He was smoking his after-dinner cigar in the lobby of the hotel and trying as he might to orient himself when Blashfield Hunnicott drifted in. Kent gave the sometime local attorney a cigar, made room for him on the plush-covered settee, and proceeded to pump him dry of Gaston news. Summed up, the inquiries pointed themselves thus: was there any basis for the Gaston revival other than the lately changed attitude of the railroad? In other words, if the cut rates should be withdrawn and the railroad activities cease, would there not be a second and still more disastrous collapse of the Gaston bubble?
Pressed hardly, Hunnicott admitted the probability; given another turn, the screw of inquiry squeezed out an admission of the fact, slurred over by the revivalist, that the railway company’s treasury was really the alms-box into which all hands were dipping.
“One more question and I’ll let up on you,” said Kent. “It used to be said of you in the flush times that you kept tab on the real estate transfers when everybody else was too busy to read the record. Do you still do it?”
Hunnicott laughed uneasily.
“Rather more than ever just now, as you’d imagine.”
“It is well. Now you know the members of the old gang, from his Excellency down. Tell me one thing: are they buying or selling?”
Hunnicott sprang up and slapped his leg.
“By Jupiter, Kent! They are selling—every last man of them!”
“Precisely. And when they have sold all they have to sell?”
“They’ll turn us loose—drop us—quit booming the town, if your theory is the right one. But say, Kent, I can’t believe it, you know. It’s too big a thing to be credited to Jim Guilford and his handful of subs in the railroad office. Why, it’s all along the line, everywhere.”
“I’m telling you that Guilford isn’t the man. He is only a cog in the wheel. There is a bigger mind than his behind it.”
“I can’t help it,” Hunnicott protested. “I don’t believe that any man or clique could bring this thing about unless we were really on the upturn.”

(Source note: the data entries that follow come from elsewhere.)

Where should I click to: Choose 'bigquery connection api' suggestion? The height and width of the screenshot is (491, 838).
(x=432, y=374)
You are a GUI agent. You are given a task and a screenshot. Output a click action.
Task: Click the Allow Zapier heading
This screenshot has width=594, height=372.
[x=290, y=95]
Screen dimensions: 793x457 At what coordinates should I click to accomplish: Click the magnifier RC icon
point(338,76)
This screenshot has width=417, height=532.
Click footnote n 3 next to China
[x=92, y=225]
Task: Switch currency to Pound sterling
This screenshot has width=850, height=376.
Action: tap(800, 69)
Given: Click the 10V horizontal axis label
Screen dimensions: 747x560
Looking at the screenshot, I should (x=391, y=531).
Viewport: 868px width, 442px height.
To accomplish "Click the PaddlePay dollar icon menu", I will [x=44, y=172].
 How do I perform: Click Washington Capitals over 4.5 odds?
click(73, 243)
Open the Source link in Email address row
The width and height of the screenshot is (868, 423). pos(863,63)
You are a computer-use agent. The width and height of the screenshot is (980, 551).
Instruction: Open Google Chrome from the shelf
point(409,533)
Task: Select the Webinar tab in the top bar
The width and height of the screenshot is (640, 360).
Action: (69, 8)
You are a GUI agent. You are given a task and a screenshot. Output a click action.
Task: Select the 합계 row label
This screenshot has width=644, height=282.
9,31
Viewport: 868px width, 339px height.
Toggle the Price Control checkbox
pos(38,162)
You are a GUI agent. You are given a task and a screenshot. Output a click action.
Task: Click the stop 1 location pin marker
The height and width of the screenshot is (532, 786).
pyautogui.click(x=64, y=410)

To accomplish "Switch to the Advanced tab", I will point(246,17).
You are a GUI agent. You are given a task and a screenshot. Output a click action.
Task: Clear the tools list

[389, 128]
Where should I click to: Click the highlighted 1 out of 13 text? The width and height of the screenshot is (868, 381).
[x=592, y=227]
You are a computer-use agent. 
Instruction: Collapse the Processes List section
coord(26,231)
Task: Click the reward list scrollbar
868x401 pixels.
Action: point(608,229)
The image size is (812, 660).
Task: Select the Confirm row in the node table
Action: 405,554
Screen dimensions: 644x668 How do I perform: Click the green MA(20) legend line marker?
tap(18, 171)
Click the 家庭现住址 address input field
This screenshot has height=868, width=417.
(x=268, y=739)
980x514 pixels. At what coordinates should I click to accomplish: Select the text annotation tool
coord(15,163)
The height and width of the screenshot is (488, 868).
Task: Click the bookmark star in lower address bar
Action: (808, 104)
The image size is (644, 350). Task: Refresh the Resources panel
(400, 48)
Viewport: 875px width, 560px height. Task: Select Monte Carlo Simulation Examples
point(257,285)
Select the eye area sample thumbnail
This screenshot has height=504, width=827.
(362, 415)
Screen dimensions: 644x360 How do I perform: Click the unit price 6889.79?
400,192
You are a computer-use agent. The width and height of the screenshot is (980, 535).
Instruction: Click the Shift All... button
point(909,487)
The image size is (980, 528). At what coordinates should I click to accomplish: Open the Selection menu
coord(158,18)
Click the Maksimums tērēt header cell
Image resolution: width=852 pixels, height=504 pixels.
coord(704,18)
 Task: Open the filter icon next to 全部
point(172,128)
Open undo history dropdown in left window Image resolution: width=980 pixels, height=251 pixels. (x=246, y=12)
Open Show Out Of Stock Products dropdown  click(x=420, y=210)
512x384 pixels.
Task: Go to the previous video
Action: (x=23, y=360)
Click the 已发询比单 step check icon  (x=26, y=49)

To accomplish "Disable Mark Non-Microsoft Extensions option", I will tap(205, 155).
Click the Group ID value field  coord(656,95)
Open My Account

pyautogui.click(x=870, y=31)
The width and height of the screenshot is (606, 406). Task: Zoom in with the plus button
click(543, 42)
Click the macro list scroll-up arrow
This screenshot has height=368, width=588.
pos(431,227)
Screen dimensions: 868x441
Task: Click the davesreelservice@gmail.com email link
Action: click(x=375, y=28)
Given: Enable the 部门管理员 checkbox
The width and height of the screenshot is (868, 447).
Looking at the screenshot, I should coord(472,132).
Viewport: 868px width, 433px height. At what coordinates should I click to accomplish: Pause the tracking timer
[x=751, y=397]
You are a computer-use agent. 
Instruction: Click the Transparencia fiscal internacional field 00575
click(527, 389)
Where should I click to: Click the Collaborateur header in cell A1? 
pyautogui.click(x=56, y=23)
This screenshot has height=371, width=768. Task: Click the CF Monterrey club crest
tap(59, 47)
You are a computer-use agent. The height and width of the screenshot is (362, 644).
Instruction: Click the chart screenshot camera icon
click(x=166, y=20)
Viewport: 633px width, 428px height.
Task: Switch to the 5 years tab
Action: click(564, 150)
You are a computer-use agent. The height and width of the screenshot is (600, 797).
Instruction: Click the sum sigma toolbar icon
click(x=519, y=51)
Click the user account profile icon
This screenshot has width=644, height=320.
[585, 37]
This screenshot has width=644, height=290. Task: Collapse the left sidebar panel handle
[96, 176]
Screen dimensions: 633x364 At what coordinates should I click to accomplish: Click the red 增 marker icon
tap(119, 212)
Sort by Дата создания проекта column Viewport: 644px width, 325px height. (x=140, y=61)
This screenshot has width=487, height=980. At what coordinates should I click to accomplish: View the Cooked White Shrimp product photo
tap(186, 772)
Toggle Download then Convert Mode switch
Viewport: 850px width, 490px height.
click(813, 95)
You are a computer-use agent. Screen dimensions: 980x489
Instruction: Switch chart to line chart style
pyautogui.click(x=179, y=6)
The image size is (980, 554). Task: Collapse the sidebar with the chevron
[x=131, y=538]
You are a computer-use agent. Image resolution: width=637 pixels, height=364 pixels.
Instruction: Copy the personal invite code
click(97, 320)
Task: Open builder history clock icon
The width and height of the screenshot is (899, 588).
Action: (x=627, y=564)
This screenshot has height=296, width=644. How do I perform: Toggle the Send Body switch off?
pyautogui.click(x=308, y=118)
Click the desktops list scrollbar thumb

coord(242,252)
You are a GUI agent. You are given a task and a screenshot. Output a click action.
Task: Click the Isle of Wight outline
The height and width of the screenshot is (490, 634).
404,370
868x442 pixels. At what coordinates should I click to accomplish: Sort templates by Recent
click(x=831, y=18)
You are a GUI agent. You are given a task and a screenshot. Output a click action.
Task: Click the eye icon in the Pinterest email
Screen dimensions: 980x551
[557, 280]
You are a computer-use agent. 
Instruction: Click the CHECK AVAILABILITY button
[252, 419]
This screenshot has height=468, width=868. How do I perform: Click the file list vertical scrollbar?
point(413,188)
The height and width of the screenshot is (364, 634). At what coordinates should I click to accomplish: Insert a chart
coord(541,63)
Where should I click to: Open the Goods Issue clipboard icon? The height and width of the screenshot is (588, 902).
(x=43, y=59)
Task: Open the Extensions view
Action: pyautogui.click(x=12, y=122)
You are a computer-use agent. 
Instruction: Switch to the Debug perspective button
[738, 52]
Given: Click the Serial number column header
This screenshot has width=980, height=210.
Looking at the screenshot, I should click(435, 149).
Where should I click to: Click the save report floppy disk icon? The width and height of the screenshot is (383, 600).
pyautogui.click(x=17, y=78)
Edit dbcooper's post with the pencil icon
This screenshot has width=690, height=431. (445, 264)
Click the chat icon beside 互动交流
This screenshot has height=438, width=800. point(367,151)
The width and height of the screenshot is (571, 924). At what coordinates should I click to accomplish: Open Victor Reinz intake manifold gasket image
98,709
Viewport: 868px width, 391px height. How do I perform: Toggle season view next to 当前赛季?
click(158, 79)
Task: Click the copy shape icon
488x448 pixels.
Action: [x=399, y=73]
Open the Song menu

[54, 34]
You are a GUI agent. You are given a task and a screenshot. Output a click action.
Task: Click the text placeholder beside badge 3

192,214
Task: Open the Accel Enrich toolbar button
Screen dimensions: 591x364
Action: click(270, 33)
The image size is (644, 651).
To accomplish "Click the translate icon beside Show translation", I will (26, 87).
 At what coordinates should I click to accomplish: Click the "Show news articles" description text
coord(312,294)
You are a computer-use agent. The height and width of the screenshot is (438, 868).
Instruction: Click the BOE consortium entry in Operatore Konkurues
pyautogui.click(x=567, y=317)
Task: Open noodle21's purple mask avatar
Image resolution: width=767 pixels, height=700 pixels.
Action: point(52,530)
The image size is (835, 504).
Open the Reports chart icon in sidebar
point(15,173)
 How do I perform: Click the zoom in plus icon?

“Very good; believe what you please, but do as I tell you. Sell every foot of Gaston dirt that stands in your name; and while you are about it, sell those six lots for me in Subdivision Five. More than that, do it pretty soon.”
Hunnicott promised, in the brokerage affair, at least. Then he switched the talk to the receivership.
“Still up in the air, are you, in the railroad grab case?”
Kent nodded.
“No news of MacFarlane?”
“Plenty of it. His health is still precarious, and will likely remain so until the spoilsmen have picked the skeleton clean.”
Hunnicott was silent for a full minute. Then he said:
“Say, Kent, hasn’t it occurred to you that they are rather putting meat on the bones instead of taking it off? Their bills for betterments must be out of sight.”